The common application will permit manufacturers to apply to both jurisdictions at the same time with one application. The common format also will help the agencies gain a better understanding of the similarities and differences in each other's application process, U.S. and European regulators said in a joint statement.

"As regulatory agencies, we are working together to try to minimize the impacts of any challenges to harmonization, to eliminate unnecessary duplication and to leverage each other's scientific and human resources so that we can each better meet the public health expectations of our citizens," the FDA told BioWorld Today in an emailed statement. U.S. regulators, the agency said, have "enjoyed a very close and very productive working relationship" with the EMEA.

Unfortunately, said Abbey Meyers, president of the National Organization for Rare Disorders, the two agencies have not yet succeeded in agreeing on uniform standards for the drug approval process.

However, she told BioWorld Today, the new common application for the orphan product designation is a "good first step" in achieving that goal.

The common application, Meyers said, will help make the orphan product designation process easier and less costly for drug and biologic makers. She noted that most orphan drug developers are small biotech firms that are struggling to make a profit.

"So it's going to save them something to be able to file one application for both Europe and the United States," Meyers said.

The new joint form contains a section for common information required by both the FDA and the EMEA and also has sections for requirements unique to each agency, regulators said.

U.S. and European regulators still will conduct independent reviews of application submissions to ensure the data submitted meet the legal and scientific requirements of their respective jurisdictions, the agencies said.

Manufacturers are required to submit two paper copies of the application to the FDA or it may be submitted electronically to the agency. The EMEA requires firms to submit one original signed and dated paper application and two electronic copies.

Firms may apply for orphan designation of an unapproved medication or for an approved drug for a new orphan indication, the joint application stated. Companies also may seek and obtain orphan designation of a product containing the same active substance as one in an already FDA-approved drug or biologic if the firm can present a plausible hypothesis of clinical superiority.

Because rare diseases affect small numbers of patients - about 25 million in the U.S. and 30 million in Europe - it is difficult for drug and biological makers to turn a profit when developing drugs to treat those conditions.

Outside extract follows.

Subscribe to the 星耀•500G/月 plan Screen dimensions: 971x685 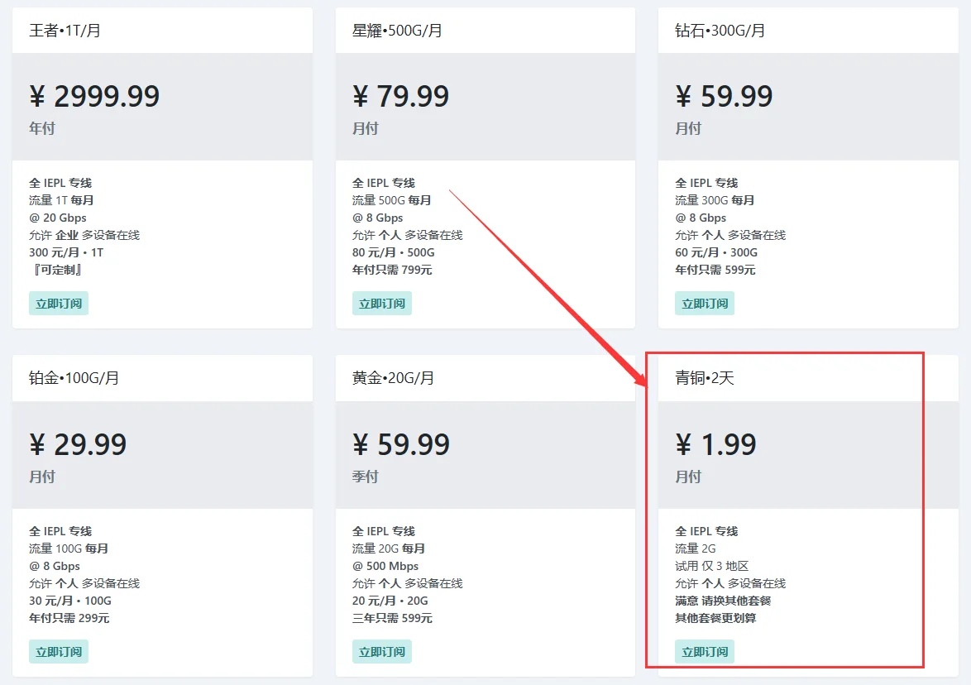[x=381, y=304]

The orphan product designation was created in the U.S. under the Orphan Drug Act of 1983 to provide financial and regulatory incentives, such as protocol assistance, tax credits and marketing exclusivity, to firms that develop orphan drugs. The European Union in 1999 adopted a similar regulation.

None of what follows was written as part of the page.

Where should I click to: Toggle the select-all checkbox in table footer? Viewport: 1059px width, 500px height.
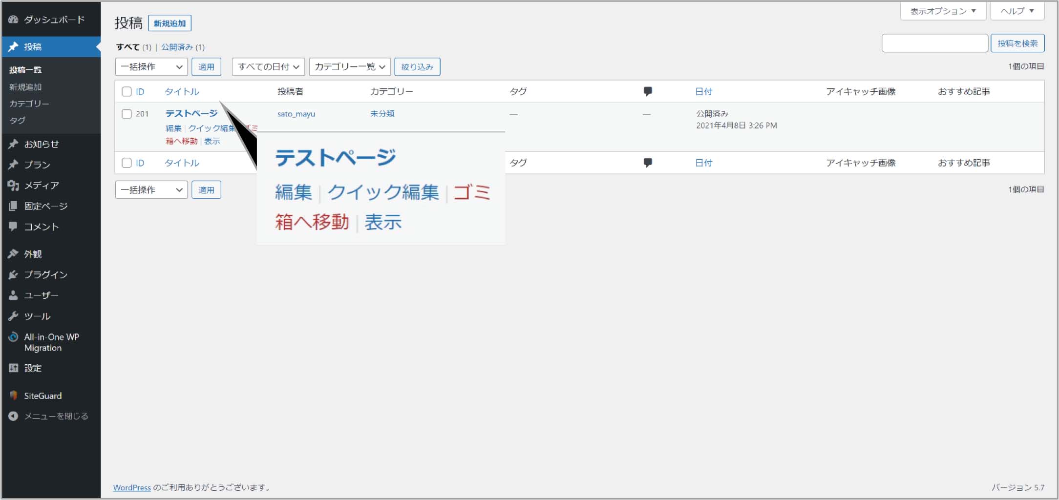coord(127,163)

Historically, the U.S. approval time for orphan products has been considerably shorter than for that of other drugs, according to the FDA. The reduced approval time often is due to the fact that many orphan products receive expedited review or accelerated approval because they target serious or life-threatening diseases.

The 1983 law also established a research grants program in the U.S. whereby researchers may compete for funding to conduct clinical trials to support the approval of orphan drugs and biologics for rare diseases and conditions. A product does not have to be orphan designated to be eligible for the grant program, according to the FDA.

Meyers, who was a strong advocate for the orphan drug legislation and played a central role in getting the 1983 law passed, noted that even though Congress last year authorized $25 million for the grants program, lawmakers only appropriated $15 million.

"Congress has never funded the program the way it was intended," she charged.

The FDA Amendments Act of 2007, enacted Sept. 27, has authorized $30 million per year for the program. However, Congress has yet to determine the amount it will appropriate.

The orphan drugs grants program, Meyers said, has been "wildly successful" at helping to bring breakthrough therapies for rare diseases to the market. She noted that about 320 orphan drugs have been approved since the 1983 law was enacted. "That's 12 or more approved every year," Meyers said. "That's extraordinarily successful."